__Work item__
From the line containing "This screenshot has width=1369, height=698." down to the final line of the entries below, return each line exactly and drop the pictures.

__Supplied material__
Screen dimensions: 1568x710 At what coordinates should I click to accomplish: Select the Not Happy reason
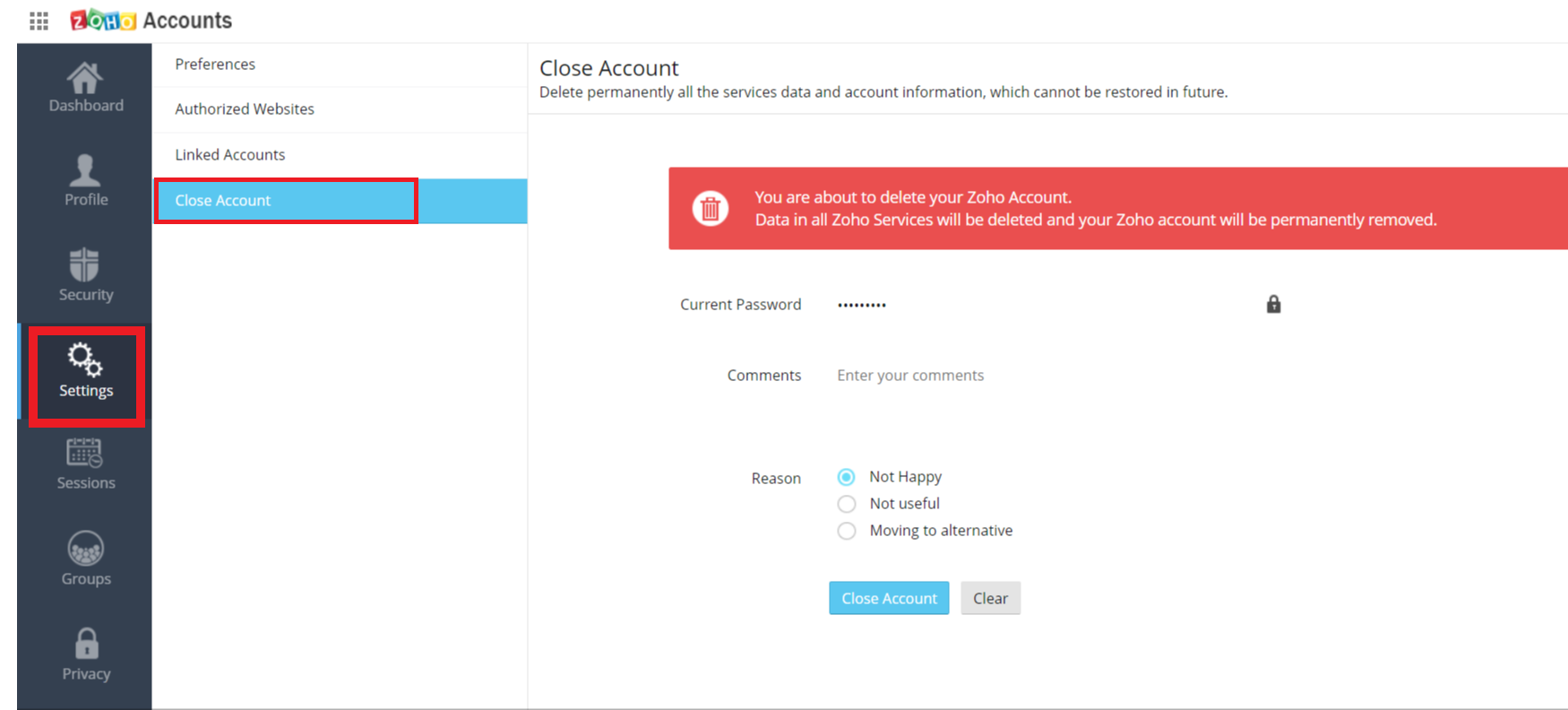(847, 477)
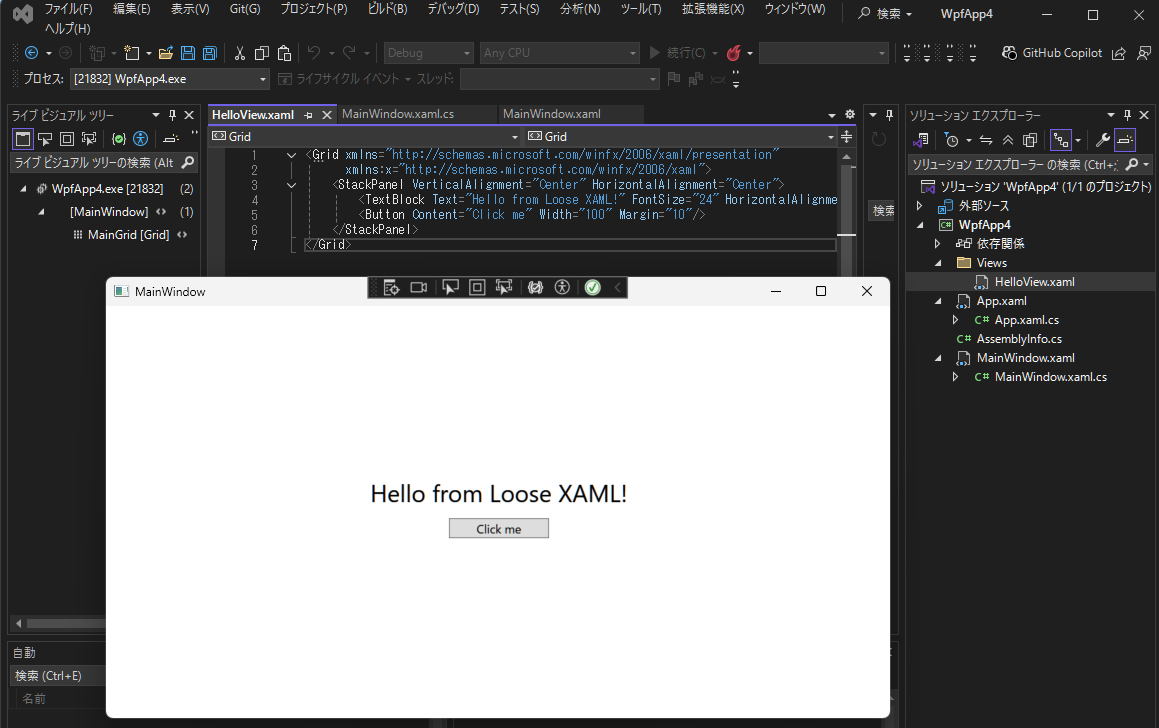Open Properties wrench icon in Solution Explorer

coord(1103,140)
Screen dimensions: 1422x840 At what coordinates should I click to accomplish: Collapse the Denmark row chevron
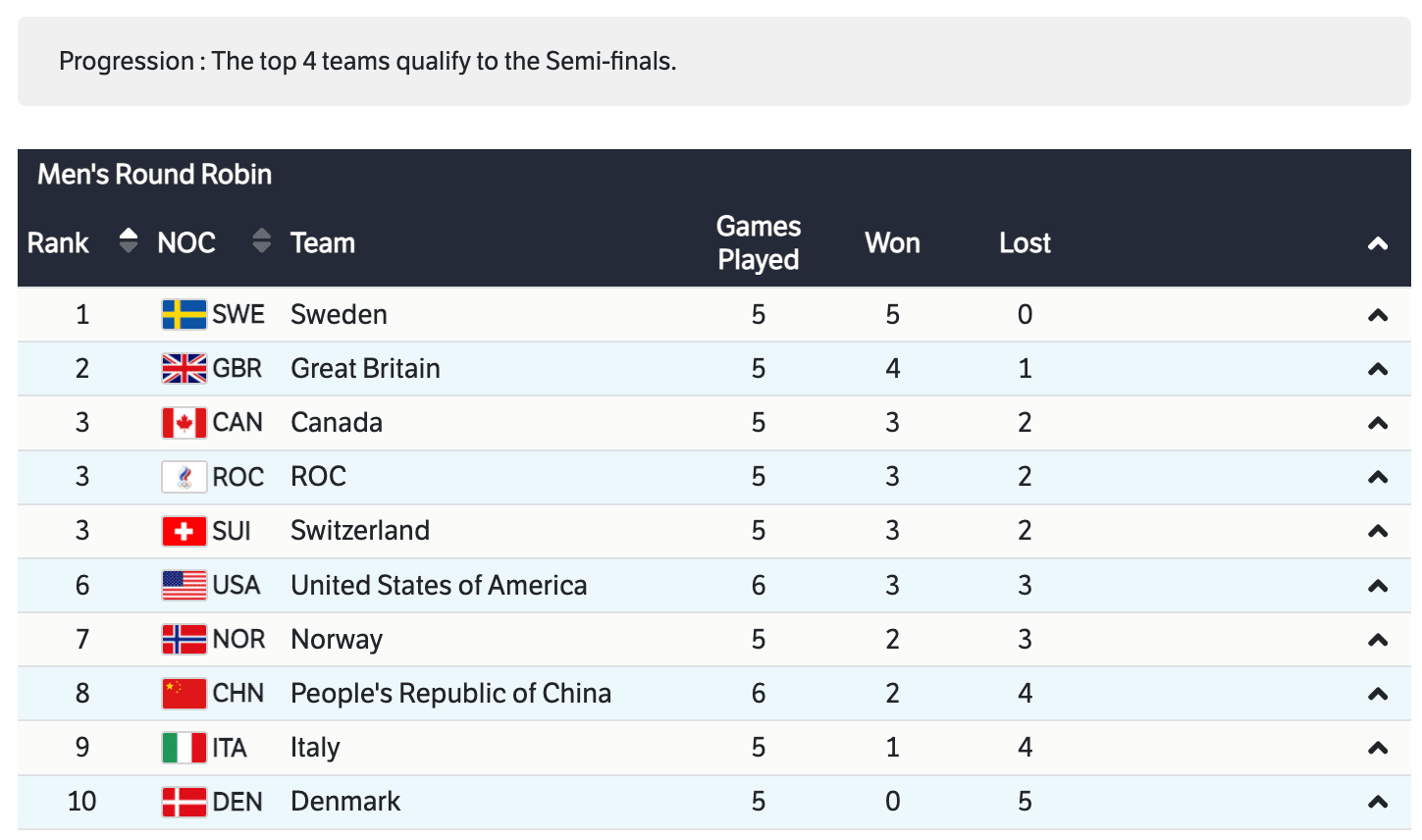[x=1378, y=802]
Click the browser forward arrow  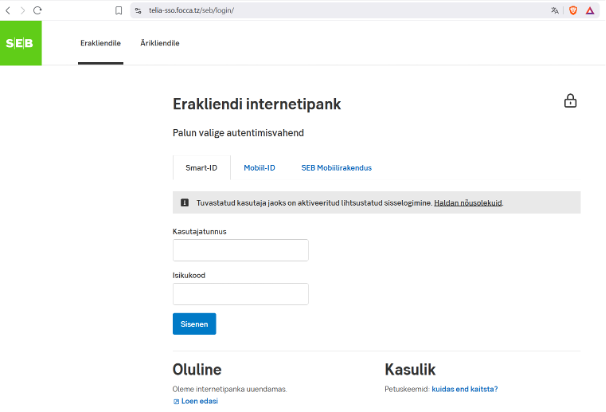pos(22,9)
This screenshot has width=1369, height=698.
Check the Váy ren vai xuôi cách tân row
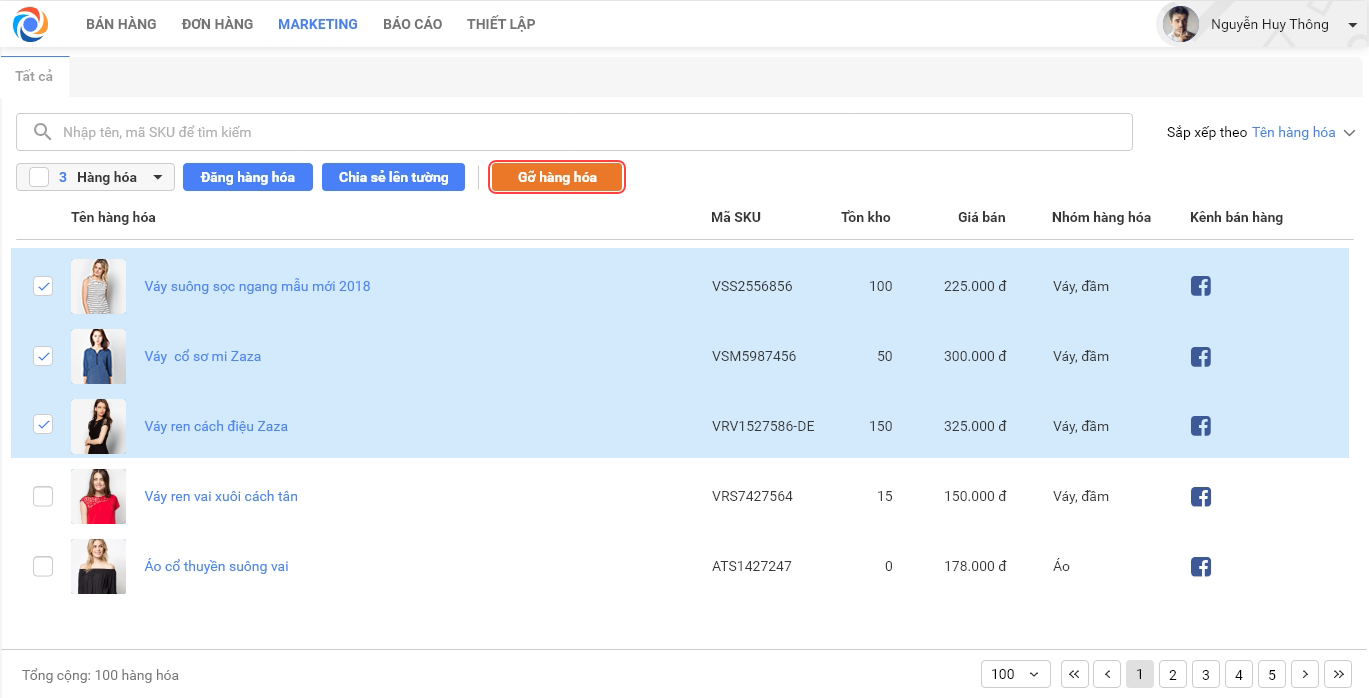point(43,496)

__Solution__
This screenshot has width=1369, height=698.
Check the Váy ren vai xuôi cách tân row
point(43,496)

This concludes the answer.